(Records from a data source)
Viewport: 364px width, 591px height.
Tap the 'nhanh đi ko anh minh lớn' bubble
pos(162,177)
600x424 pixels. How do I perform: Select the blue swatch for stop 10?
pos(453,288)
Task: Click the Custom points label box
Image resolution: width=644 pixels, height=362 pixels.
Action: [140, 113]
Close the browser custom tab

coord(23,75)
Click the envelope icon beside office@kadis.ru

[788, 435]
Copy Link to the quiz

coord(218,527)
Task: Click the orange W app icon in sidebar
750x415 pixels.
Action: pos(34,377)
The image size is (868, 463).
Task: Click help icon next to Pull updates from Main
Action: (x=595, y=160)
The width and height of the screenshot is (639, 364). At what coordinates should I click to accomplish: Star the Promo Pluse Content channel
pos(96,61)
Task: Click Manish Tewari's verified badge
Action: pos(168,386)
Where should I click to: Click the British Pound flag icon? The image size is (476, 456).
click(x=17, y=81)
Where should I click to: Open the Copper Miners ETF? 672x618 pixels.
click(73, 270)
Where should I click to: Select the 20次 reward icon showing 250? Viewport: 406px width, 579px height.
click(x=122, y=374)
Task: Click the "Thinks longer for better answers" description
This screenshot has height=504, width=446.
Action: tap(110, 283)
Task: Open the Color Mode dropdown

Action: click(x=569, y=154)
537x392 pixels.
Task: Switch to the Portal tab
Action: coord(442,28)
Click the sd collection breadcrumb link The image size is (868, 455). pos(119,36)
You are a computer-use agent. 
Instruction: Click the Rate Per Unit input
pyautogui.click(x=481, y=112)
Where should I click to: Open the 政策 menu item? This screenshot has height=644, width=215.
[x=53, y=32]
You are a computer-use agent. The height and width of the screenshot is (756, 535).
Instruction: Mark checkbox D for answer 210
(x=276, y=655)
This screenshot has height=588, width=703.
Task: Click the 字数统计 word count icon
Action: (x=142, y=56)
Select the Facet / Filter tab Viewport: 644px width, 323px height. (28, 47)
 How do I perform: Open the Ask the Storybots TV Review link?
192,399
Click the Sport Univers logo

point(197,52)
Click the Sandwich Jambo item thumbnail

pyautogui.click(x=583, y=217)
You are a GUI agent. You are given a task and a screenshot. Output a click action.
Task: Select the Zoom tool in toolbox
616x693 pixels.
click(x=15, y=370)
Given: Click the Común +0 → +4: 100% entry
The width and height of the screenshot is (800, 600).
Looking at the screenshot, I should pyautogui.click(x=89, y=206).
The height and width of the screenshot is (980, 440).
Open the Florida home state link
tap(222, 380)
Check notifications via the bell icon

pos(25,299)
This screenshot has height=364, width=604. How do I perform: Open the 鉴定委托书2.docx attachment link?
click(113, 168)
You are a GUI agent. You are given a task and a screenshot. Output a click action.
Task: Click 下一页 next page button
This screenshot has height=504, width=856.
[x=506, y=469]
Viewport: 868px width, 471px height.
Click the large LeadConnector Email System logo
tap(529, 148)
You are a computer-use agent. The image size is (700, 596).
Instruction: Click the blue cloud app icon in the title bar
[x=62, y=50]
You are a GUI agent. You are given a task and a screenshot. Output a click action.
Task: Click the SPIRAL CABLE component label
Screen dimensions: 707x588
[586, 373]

◆ Task to carry out
Make an exact copy of the records.

◆ Result for this exercise
Viewport: 364px width, 591px height.
Tap the 'nhanh đi ko anh minh lớn' bubble
pos(162,177)
600x424 pixels. How do I perform: Select the blue swatch for stop 10?
pos(453,288)
Task: Click the Custom points label box
Image resolution: width=644 pixels, height=362 pixels.
Action: [140, 113]
Close the browser custom tab

coord(23,75)
Click the envelope icon beside office@kadis.ru

[788, 435]
Copy Link to the quiz

coord(218,527)
Task: Click the orange W app icon in sidebar
750x415 pixels.
Action: pos(34,377)
The image size is (868, 463).
Task: Click help icon next to Pull updates from Main
Action: (x=595, y=160)
The width and height of the screenshot is (639, 364). At what coordinates should I click to accomplish: Star the Promo Pluse Content channel
pos(96,61)
Task: Click Manish Tewari's verified badge
Action: pos(168,386)
Where should I click to: Click the British Pound flag icon? The image size is (476, 456).
click(x=17, y=81)
Where should I click to: Open the Copper Miners ETF? 672x618 pixels.
click(73, 270)
Where should I click to: Select the 20次 reward icon showing 250? Viewport: 406px width, 579px height.
click(x=122, y=374)
Task: Click the "Thinks longer for better answers" description
This screenshot has height=504, width=446.
Action: tap(110, 283)
Task: Open the Color Mode dropdown

Action: click(x=569, y=154)
537x392 pixels.
Task: Switch to the Portal tab
Action: coord(442,28)
Click the sd collection breadcrumb link The image size is (868, 455). pos(119,36)
You are a computer-use agent. 
Instruction: Click the Rate Per Unit input
pyautogui.click(x=481, y=112)
Where should I click to: Open the 政策 menu item? This screenshot has height=644, width=215.
[x=53, y=32]
You are a computer-use agent. The height and width of the screenshot is (756, 535).
Instruction: Mark checkbox D for answer 210
(x=276, y=655)
This screenshot has height=588, width=703.
Task: Click the 字数统计 word count icon
Action: (x=142, y=56)
Select the Facet / Filter tab Viewport: 644px width, 323px height. (28, 47)
 How do I perform: Open the Ask the Storybots TV Review link?
192,399
Click the Sport Univers logo

point(197,52)
Click the Sandwich Jambo item thumbnail

pyautogui.click(x=583, y=217)
You are a GUI agent. You are given a task and a screenshot. Output a click action.
Task: Select the Zoom tool in toolbox
616x693 pixels.
click(x=15, y=370)
Given: Click the Común +0 → +4: 100% entry
The width and height of the screenshot is (800, 600).
Looking at the screenshot, I should pyautogui.click(x=89, y=206).
The height and width of the screenshot is (980, 440).
Open the Florida home state link
tap(222, 380)
Check notifications via the bell icon

pos(25,299)
This screenshot has height=364, width=604. How do I perform: Open the 鉴定委托书2.docx attachment link?
click(113, 168)
You are a GUI agent. You are given a task and a screenshot. Output a click action.
Task: Click 下一页 next page button
This screenshot has height=504, width=856.
[x=506, y=469]
Viewport: 868px width, 471px height.
Click the large LeadConnector Email System logo
tap(529, 148)
You are a computer-use agent. The image size is (700, 596).
Instruction: Click the blue cloud app icon in the title bar
[x=62, y=50]
You are a GUI agent. You are given a task and a screenshot. Output a click action.
Task: Click the SPIRAL CABLE component label
Screen dimensions: 707x588
[586, 373]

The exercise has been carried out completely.